• Exercise material:
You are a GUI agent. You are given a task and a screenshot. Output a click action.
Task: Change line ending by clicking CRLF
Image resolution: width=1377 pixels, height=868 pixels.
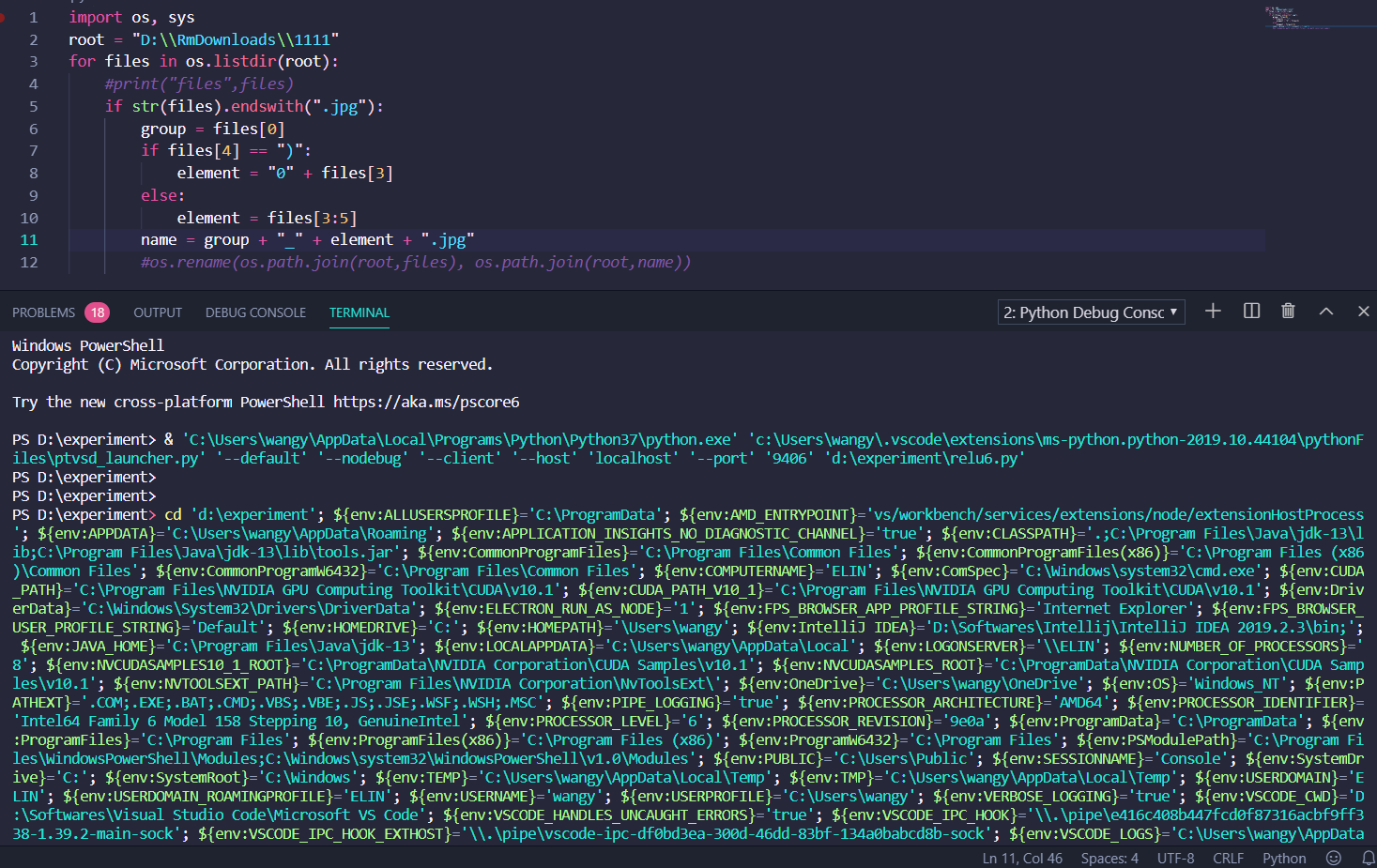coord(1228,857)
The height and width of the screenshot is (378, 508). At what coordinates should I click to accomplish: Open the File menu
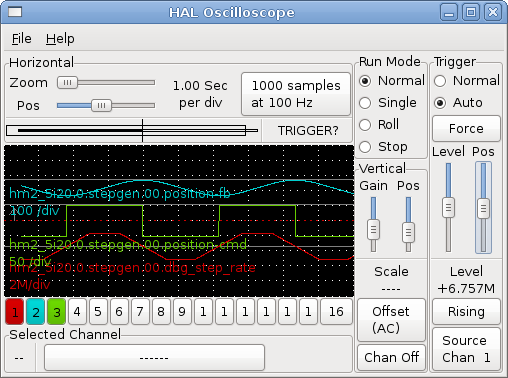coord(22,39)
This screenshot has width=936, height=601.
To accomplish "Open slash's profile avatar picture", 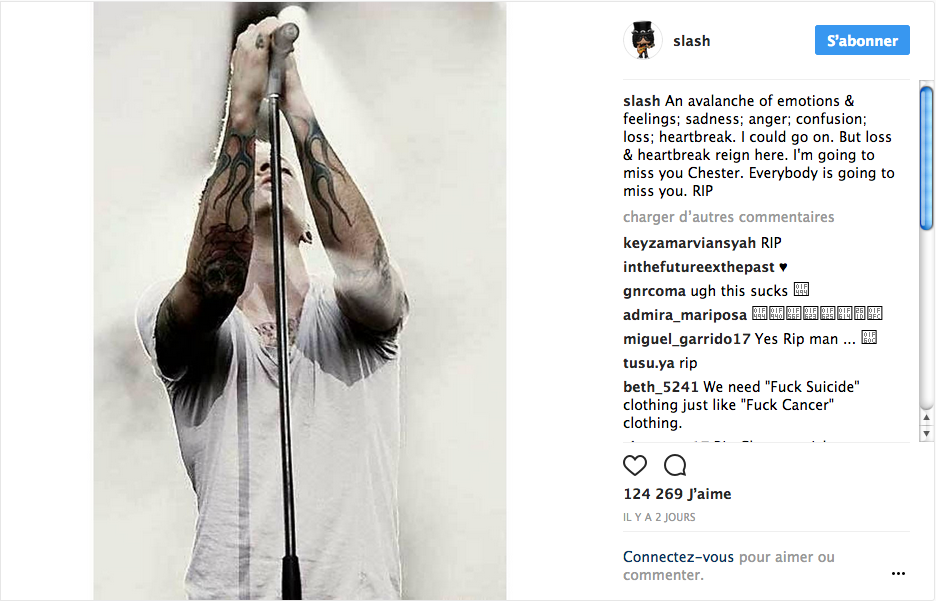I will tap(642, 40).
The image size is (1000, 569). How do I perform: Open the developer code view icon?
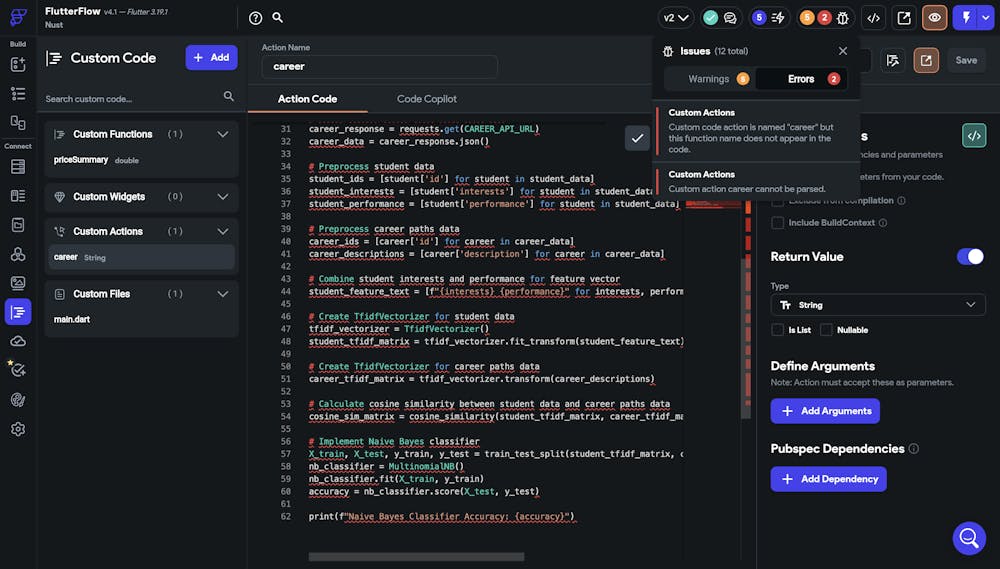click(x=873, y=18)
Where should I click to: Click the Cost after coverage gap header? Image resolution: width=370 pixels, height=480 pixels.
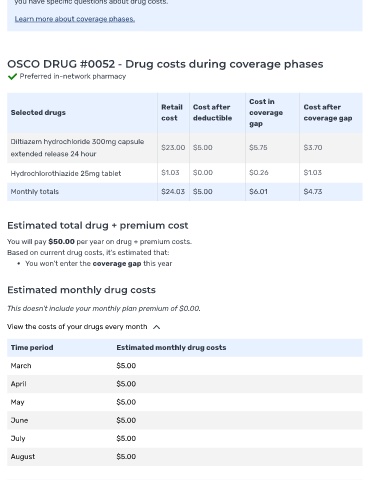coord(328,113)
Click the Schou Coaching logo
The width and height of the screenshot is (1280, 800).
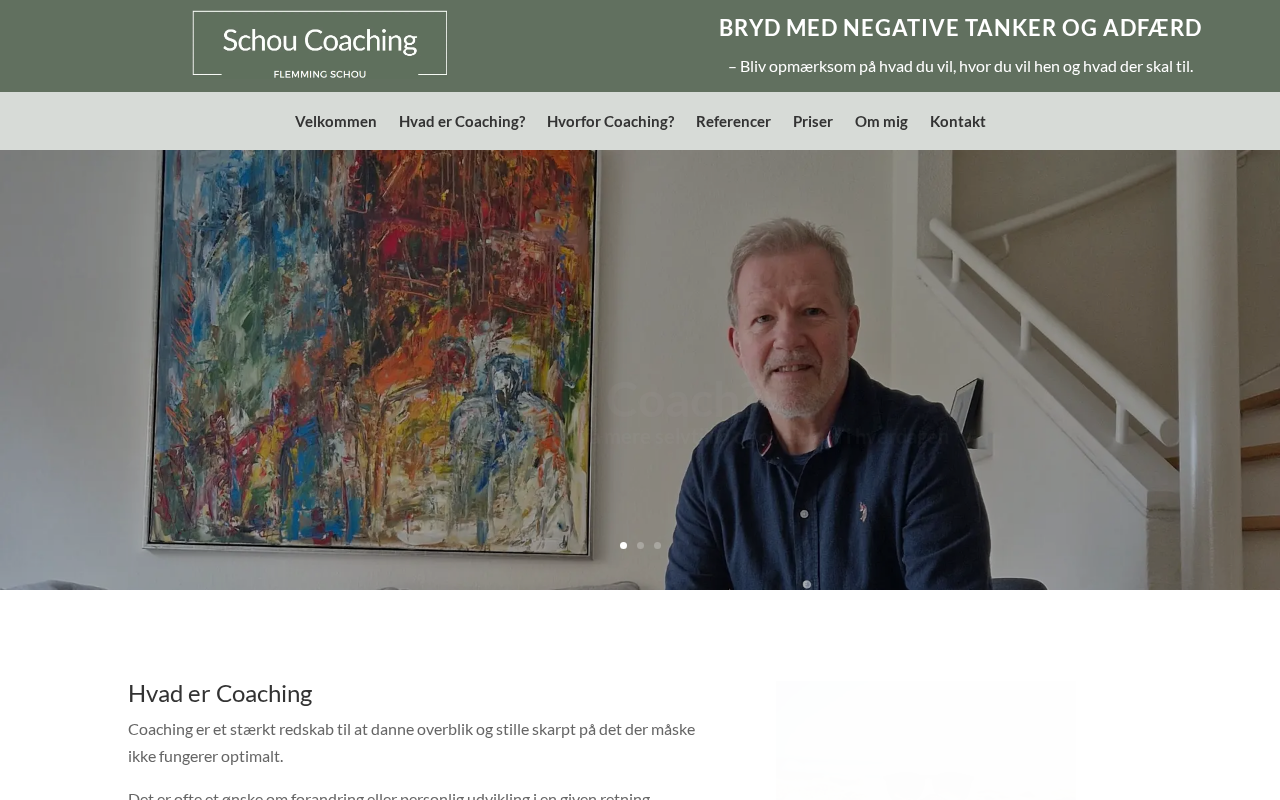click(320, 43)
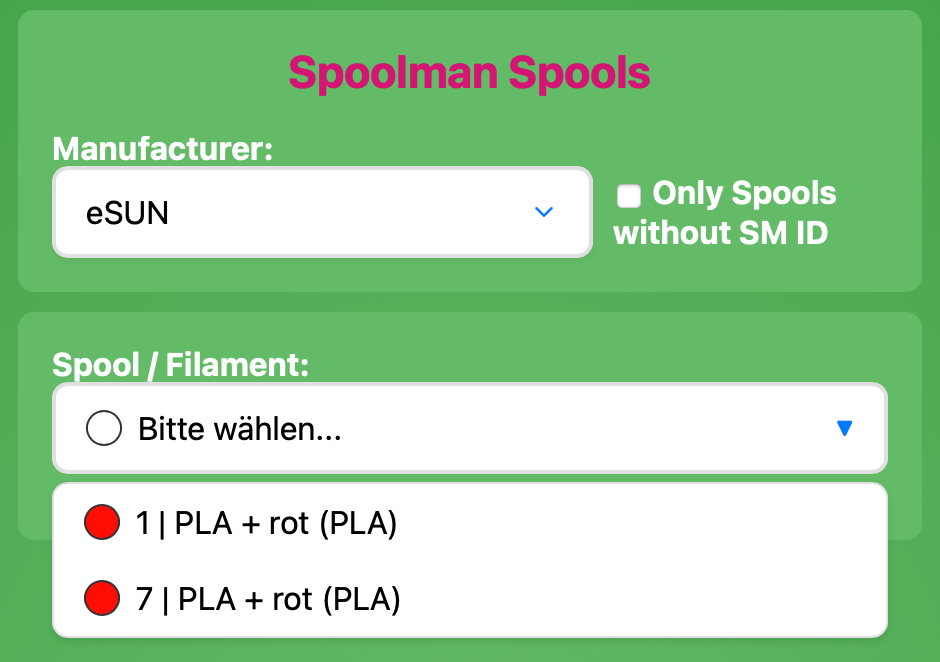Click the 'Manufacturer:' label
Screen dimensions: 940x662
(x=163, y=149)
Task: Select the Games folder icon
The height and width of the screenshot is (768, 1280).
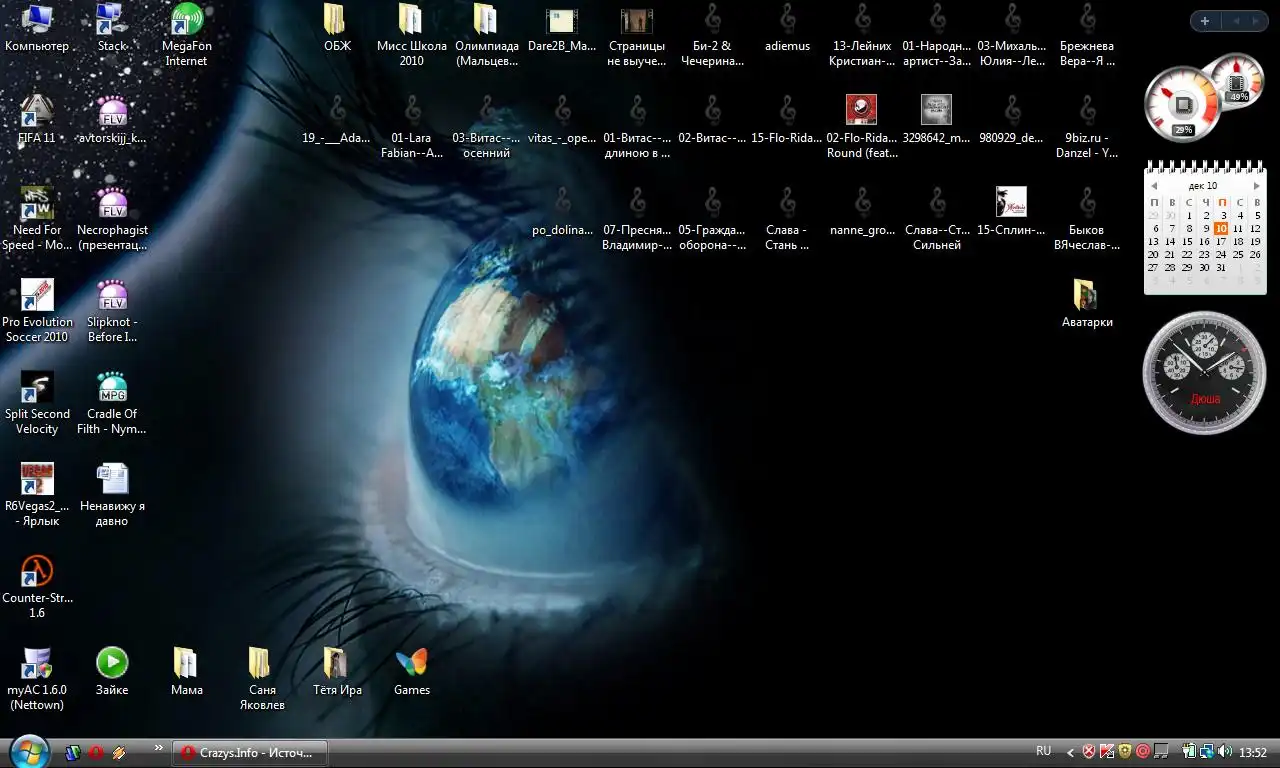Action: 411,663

• Requirement:
The answer must be an exact copy of the lines from the one containing "The height and width of the screenshot is (768, 1280)." through the last line of the records, with no pictures included.

• Result for this exercise:
The height and width of the screenshot is (768, 1280).
Action: 411,663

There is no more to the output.